- **Extracted material**
---

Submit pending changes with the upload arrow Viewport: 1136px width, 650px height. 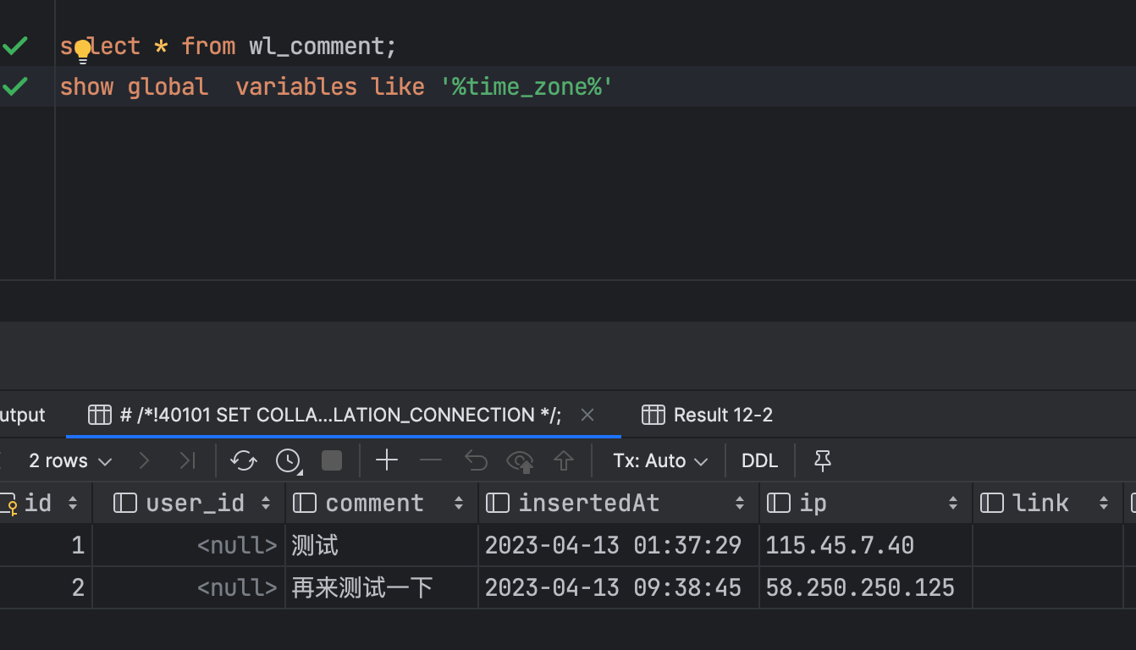[563, 460]
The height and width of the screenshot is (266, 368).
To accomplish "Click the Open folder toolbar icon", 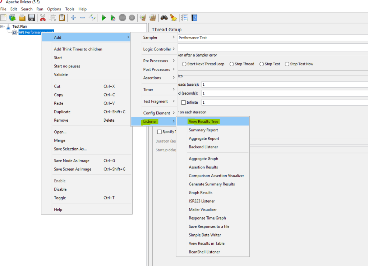I will tap(22, 18).
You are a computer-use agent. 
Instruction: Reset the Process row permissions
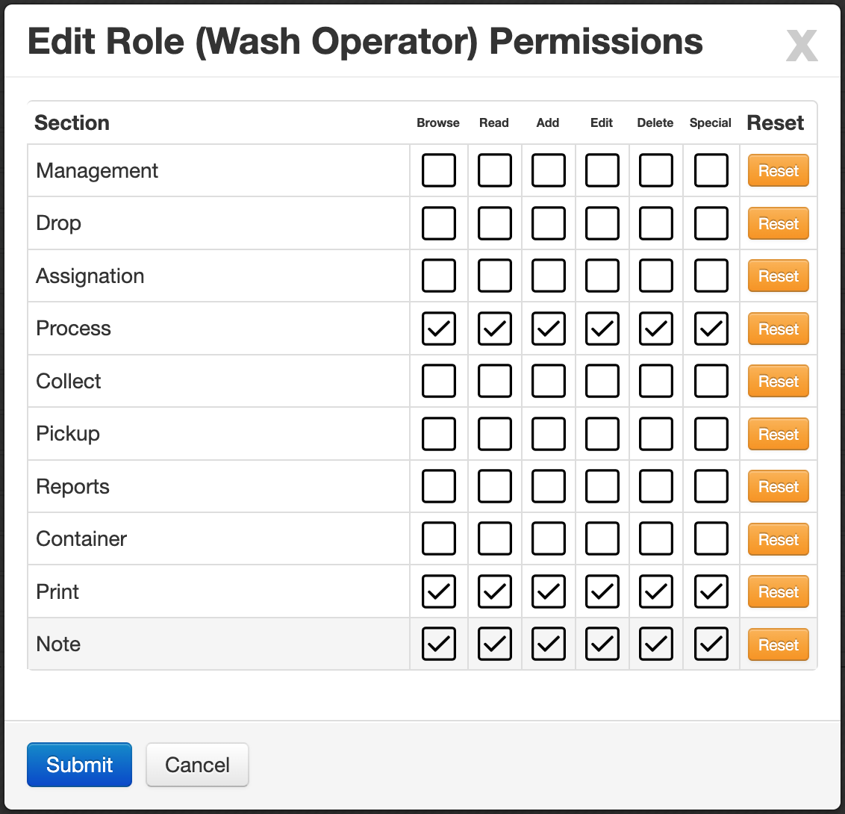(x=778, y=329)
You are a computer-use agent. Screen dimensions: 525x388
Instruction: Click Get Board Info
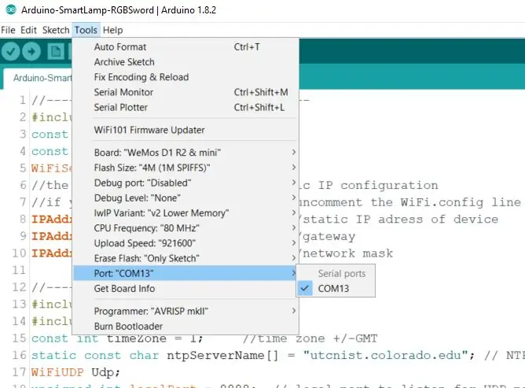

---

The answer must consist of every line from the entries above that contains the string "agent".

You are a computer-use agent. 
You are a computer-use agent. Screen dimensions: 525x388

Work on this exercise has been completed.